Aktualności Sprzęt i technologie Belgijski inżynier buduje rzeczywisty «filtr»

Belgijski inżynier buduje rzeczywisty «filtr»

Arkadiy Andrienko
Czytaj w pełnej wersji

Belgijski inżynier Stijn Spanhove wprowadził nietypowe rozwiązanie dla tych, którzy są zirytowani nachalną reklamą miejską. Stworzył aplikację na okulary AR, która w czasie rzeczywistym ukrywa plakaty, znaki sklepów, a nawet loga produktów.

Oprogramowanie wykorzystuje wbudowaną kamerę okularów oraz sieć neuronową do wykrywania reklam wokół użytkownika. Zamiast jasnych billboardów czy markowych opakowań, noszący widzą czyste czerwone bloki oznaczone nazwą zablokowanej marki.

„To na razie eksperyment, ale technologia już działa — aplikacja niezawodnie ukrywa reklamy na ulicach, w komunikacji i sklepach,” wyjaśnił deweloper.
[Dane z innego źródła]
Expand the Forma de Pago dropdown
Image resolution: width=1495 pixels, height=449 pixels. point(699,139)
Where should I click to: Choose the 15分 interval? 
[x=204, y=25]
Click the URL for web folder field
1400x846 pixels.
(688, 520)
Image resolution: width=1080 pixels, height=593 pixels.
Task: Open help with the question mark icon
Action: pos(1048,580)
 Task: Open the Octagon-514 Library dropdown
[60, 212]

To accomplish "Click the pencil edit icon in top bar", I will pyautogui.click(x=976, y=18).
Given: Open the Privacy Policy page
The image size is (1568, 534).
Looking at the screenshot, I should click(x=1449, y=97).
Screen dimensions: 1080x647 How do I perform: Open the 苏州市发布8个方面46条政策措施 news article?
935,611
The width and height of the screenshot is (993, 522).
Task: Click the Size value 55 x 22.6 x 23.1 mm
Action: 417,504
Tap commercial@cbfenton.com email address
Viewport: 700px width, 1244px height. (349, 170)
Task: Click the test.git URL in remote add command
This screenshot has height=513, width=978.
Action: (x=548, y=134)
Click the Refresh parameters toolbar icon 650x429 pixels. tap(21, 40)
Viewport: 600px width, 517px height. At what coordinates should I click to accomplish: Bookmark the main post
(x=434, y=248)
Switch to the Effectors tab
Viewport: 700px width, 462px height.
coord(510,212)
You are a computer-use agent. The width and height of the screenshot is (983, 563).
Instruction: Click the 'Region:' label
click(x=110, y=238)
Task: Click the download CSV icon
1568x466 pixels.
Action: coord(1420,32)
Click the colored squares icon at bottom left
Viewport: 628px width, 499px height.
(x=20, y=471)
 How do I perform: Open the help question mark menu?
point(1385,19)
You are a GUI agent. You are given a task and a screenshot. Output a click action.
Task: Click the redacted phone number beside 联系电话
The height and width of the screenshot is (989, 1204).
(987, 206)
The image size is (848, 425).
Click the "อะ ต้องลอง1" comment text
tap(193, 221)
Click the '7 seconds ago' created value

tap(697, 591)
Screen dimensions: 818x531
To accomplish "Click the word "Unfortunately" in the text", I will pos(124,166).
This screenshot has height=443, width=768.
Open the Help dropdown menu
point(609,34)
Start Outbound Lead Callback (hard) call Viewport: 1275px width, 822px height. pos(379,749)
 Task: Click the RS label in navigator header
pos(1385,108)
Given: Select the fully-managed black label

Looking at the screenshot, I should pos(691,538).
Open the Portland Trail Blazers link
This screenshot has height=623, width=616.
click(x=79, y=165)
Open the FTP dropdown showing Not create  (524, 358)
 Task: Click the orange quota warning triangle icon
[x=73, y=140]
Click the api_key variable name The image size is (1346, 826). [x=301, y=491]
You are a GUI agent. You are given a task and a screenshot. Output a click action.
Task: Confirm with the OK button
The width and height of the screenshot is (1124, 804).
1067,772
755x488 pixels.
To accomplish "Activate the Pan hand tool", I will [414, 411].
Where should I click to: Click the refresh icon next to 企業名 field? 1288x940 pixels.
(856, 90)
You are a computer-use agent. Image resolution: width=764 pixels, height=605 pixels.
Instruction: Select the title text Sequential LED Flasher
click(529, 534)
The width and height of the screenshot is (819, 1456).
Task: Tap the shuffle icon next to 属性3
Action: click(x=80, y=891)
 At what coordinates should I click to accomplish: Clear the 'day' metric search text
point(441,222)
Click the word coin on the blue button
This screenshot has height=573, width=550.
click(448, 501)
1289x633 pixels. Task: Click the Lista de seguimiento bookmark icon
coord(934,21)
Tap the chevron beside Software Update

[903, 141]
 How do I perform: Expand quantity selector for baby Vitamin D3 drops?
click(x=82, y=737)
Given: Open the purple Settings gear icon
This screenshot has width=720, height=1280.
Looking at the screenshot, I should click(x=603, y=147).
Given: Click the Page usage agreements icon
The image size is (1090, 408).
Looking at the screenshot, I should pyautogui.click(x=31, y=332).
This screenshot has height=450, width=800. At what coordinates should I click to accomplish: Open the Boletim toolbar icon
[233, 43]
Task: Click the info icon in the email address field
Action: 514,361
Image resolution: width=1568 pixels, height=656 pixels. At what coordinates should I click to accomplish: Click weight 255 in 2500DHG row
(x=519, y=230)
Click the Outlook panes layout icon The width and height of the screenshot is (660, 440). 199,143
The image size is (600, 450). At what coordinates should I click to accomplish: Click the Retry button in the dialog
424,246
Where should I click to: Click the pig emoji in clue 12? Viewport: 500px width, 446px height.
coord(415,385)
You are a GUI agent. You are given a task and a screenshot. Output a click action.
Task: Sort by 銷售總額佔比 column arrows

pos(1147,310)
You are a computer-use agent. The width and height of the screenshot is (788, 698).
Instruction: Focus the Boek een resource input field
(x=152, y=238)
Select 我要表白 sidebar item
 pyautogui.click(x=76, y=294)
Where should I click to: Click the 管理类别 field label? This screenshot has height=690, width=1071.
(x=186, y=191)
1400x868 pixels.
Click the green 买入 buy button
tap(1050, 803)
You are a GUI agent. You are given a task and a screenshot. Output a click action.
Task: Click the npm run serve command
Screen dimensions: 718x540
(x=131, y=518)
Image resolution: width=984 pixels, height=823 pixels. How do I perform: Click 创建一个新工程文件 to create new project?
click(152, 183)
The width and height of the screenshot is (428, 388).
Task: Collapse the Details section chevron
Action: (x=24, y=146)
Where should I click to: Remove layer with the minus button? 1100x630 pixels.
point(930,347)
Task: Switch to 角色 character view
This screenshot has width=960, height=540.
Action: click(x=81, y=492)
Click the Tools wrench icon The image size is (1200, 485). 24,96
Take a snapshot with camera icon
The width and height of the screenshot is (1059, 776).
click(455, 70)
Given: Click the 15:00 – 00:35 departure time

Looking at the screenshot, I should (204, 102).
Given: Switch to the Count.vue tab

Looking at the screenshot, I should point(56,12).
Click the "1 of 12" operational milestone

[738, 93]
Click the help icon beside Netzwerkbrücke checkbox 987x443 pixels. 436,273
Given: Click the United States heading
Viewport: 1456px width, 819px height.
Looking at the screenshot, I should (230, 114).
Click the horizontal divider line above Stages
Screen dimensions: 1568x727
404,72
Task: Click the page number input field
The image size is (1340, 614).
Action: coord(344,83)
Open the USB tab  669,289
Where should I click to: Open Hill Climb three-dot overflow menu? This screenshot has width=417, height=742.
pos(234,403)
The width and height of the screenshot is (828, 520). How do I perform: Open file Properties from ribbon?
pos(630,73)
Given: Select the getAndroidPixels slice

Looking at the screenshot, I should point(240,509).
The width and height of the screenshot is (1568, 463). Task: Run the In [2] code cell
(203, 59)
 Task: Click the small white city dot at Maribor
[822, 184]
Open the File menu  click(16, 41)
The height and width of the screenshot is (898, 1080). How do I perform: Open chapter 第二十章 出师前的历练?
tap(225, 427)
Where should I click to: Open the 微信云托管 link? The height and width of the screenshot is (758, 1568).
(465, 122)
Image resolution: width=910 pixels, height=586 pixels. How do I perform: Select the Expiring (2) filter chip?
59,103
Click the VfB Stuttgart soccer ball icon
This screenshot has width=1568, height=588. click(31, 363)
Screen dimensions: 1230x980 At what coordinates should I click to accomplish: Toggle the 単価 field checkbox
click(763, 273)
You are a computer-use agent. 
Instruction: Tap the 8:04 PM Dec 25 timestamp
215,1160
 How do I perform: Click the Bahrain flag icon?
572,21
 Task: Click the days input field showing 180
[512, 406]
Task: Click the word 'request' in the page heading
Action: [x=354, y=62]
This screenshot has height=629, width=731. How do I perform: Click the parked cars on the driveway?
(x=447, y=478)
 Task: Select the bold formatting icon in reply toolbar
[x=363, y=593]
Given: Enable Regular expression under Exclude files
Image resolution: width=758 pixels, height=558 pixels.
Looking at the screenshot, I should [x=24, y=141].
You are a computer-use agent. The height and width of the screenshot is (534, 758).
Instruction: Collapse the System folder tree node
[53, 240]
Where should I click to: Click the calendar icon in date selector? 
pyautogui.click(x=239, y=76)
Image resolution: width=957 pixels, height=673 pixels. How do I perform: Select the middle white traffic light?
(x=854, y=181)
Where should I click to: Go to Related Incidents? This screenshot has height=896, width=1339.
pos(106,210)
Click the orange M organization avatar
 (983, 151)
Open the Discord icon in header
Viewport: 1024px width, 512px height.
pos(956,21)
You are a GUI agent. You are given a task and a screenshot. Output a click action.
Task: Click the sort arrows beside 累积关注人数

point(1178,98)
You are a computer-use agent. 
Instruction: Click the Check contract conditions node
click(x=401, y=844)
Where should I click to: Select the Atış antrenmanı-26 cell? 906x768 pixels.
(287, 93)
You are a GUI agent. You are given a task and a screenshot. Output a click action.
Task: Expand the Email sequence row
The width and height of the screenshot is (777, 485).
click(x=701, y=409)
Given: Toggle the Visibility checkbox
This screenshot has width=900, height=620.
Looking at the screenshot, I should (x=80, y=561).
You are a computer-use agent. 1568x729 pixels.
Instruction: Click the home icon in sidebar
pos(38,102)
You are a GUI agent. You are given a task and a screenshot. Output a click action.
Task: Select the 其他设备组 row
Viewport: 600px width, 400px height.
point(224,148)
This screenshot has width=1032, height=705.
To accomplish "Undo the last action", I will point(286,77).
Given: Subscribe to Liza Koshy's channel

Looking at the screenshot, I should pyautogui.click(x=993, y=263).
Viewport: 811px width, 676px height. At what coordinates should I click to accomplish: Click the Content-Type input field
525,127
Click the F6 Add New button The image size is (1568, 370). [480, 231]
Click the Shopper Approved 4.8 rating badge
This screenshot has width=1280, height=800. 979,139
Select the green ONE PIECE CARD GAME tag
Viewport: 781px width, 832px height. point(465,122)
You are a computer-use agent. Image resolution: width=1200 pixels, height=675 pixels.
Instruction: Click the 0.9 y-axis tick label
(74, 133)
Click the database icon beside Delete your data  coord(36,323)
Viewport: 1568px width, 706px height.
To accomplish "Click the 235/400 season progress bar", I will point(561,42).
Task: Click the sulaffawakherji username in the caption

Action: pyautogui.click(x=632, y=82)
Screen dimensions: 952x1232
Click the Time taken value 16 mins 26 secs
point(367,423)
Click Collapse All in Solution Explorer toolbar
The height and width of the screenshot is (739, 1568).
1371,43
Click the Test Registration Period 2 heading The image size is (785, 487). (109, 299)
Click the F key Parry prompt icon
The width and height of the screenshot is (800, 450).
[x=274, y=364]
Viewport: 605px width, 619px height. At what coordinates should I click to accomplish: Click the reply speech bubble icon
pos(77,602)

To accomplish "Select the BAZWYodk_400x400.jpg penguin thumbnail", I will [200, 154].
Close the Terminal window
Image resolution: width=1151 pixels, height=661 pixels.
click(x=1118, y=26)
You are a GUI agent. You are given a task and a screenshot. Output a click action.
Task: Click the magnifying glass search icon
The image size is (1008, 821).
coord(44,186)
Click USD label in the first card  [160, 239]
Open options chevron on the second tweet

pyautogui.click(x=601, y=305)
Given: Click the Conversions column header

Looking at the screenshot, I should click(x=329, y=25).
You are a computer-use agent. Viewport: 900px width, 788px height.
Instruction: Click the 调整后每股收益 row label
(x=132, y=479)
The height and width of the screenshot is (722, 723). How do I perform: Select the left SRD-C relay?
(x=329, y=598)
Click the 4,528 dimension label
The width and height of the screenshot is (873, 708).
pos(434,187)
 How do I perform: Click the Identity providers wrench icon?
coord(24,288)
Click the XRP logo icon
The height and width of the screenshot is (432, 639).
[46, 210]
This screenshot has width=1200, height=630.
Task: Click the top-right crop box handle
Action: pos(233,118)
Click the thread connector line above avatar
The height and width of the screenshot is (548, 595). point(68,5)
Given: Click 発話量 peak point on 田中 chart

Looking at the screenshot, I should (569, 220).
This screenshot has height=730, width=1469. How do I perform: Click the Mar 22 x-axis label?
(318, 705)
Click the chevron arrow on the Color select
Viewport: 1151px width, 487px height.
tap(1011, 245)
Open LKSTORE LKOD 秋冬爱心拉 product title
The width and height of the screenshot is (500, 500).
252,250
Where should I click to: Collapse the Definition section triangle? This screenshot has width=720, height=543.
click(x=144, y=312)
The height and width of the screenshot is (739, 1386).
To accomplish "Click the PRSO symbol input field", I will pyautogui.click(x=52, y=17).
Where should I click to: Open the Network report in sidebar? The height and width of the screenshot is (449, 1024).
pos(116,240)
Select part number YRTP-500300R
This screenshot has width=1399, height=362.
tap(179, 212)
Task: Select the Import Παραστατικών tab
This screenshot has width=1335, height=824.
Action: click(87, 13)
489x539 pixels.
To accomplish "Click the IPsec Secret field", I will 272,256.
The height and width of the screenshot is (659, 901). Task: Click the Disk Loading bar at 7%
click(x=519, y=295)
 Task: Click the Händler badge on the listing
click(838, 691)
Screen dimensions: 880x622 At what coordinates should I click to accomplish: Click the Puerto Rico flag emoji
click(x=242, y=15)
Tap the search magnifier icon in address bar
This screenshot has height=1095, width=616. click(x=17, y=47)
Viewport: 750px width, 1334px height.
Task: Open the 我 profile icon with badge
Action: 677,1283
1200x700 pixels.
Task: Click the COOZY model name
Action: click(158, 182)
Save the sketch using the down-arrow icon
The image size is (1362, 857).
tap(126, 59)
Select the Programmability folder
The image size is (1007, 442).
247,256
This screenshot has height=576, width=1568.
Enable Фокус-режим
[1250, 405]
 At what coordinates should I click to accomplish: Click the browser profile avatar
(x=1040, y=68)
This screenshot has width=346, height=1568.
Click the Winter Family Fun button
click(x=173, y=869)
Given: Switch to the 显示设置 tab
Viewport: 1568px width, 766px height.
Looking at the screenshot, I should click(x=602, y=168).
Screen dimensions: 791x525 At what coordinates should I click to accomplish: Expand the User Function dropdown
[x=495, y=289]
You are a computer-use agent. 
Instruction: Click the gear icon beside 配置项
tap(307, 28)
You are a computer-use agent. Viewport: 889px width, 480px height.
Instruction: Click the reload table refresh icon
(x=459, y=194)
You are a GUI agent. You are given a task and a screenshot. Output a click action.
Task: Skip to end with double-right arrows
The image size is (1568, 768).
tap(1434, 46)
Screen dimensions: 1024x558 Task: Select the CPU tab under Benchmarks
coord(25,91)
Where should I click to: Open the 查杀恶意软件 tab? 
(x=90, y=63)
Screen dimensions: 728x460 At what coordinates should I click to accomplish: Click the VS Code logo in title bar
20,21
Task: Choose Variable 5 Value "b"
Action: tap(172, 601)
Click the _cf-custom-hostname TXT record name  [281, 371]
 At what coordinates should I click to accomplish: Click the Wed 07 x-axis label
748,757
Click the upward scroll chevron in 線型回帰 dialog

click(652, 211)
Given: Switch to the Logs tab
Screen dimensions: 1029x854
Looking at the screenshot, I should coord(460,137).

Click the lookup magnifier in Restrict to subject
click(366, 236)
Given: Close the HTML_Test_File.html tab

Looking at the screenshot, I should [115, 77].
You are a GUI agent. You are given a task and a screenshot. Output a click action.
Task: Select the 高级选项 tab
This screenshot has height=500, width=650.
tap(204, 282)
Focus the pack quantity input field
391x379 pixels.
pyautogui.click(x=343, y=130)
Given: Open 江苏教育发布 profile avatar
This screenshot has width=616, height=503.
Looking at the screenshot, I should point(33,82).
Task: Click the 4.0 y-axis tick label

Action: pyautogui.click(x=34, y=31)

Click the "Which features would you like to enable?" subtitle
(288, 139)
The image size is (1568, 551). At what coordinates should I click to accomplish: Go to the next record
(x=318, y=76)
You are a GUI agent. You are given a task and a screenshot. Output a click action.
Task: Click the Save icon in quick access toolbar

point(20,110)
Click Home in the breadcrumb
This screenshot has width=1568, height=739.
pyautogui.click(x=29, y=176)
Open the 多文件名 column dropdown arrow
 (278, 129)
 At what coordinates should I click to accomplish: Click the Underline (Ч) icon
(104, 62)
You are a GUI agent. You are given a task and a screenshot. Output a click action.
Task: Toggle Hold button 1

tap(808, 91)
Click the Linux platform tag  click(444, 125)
Planuje dodać później opcje, aby zamienić domyślne bloki na neutralne obrazy lub przydatne osobiste przypomnienia.

Obecnie aplikacja działa tylko z jednym konkretnym typem okularów AR, ale jej podstawowa technologia jest open-source. Wynalazek rodzi fascynujące pytania: Jak zmieniłoby się nasze postrzeganie miast, gdyby każdy mógł dostosować swój widoczny świat, usuwając niechciane „wizualne zagracenie”? Jej twórca żartobliwie nazywa to „blokadą oczu.”

System już pozwala podziwiać historyczną architekturę bez gigantycznych banerów reklamowych zasłaniających widok, czy robić zakupy, ignorując znane marki. Można tylko się zastanawiać, co ludzie mogą zdecydować się „filtrować” ze swojego otoczenia jutro.